Some examples for me from these last few weeks include:

Valbandw

# Sitting with tbV next to a stream in the forest and compiling a list of people who stood out for us as being significant to us in 2015.

# A conversation with three of us in a car after a late night [actually early morning] gathering and conversation taking time to clarify and add to and share more stories and seek to understand context.

# Lighting a candle that smells of candy floss/cotton candy just after New Year’s midnight and spending a minute or two inviting the 10 people around the table to share one [to three] thing they hope for [as in an active hope of what might actually be or what they can work towards and not “i hope to drink unicorn tears”] in 2016 as a way of inviting each person to formulate and speak out a hope for the new year.

# A 10 minute walk around Manenberg observing and listening and asking God what He is doing in that area and what does He want me to notice.

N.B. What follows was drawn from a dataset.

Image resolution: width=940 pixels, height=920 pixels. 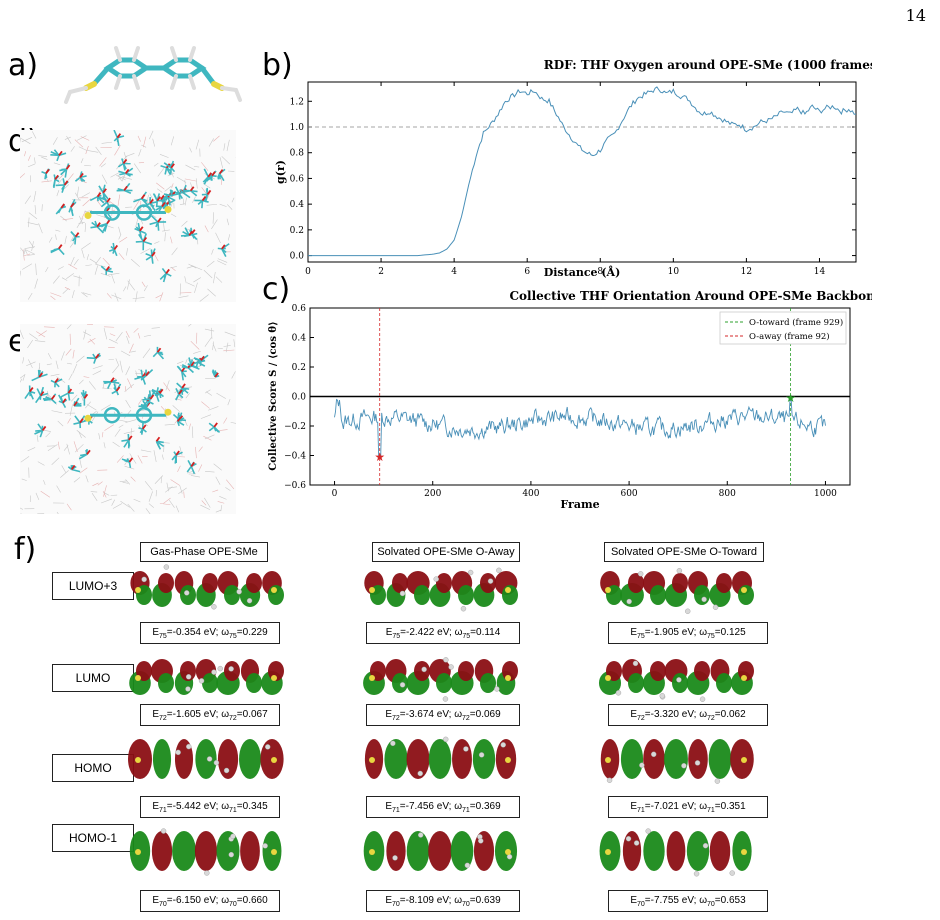 I want to click on orbital-energy-box: E70=-7.755 eV; ω70=0.653, so click(x=688, y=901).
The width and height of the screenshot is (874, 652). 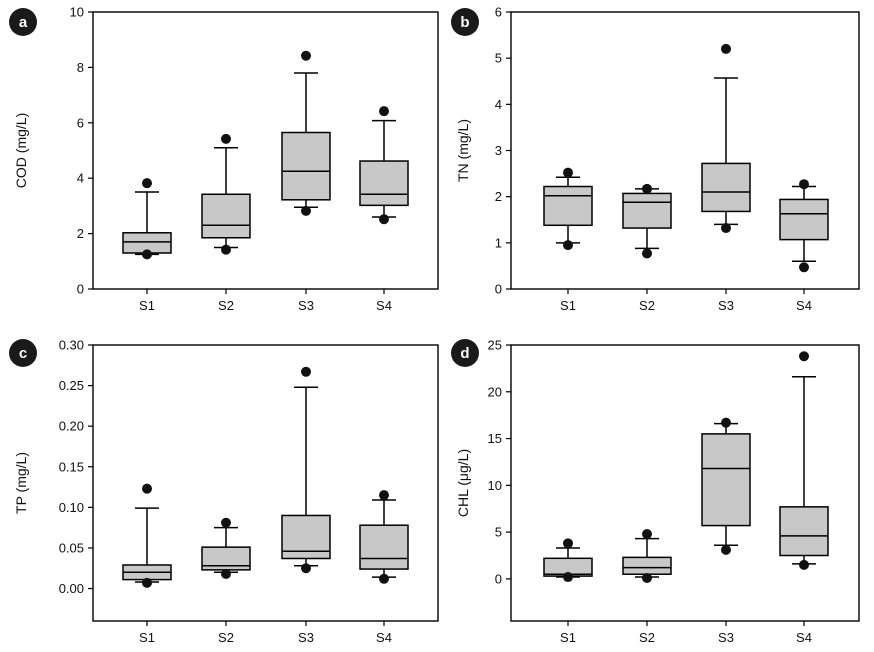 I want to click on y-tick-label: 20, so click(x=495, y=392).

# An outstretched arm arrival waiting-for-the-hug tradition with two of my nieces that has become one of my favourite moments to anticipate and experience.

Thanksgiving Tree

# A  Christmas tree made up of individual moments of Thanksgiving captured on a small piece of cardboard daily and then added to create the tree.

# Sitting together outside waiting for the coals to catch and burn so that we can share a meal together.

# Being intentional around the family Christmas lunch table with questions on paper that stimulate deep and fun and silly and informative conversation way above that which we normally experience.

# Kidnapping the granny from her room in the senior’s home and taking her out for tea and cake down the road.

# Putting a small sub R10 gift and a sentence of prophetic hope for the new year on the table at Christmas.

# Shared breaking of bread and sipping of wine at a nearby Anglican church at midnight before Christmas.

# Returning to the scratched moss memory of my best buddy and rebuilding a memorial alter of remembrance in the forest.

i’m sure there are more!

BUT each of those could have been skipped or missed or rushed on by, if there was not the intention to Carpe the Momentum. Which is probably not the correct latin for that sentence, but it does have the added wordplay of the word ‘momentum’ which talks of things continuing at the same pace.

We need to learn the habit of interrupting the pace. Finding the moments, or recognising them as they appear or creating the space beforehand so they will.

i hope to live more intentionally like this in 2016. Will you? 

[i would LOVE to hear one or two of the moments you took to Carpe the Momentum as 2015 wound down, so please take a minute and jump into the comments and share – those are the only comments i am interested in hearing and publishing on this particular post.]

[The one moment i left out of here was another moment of just knowing Val is my one!]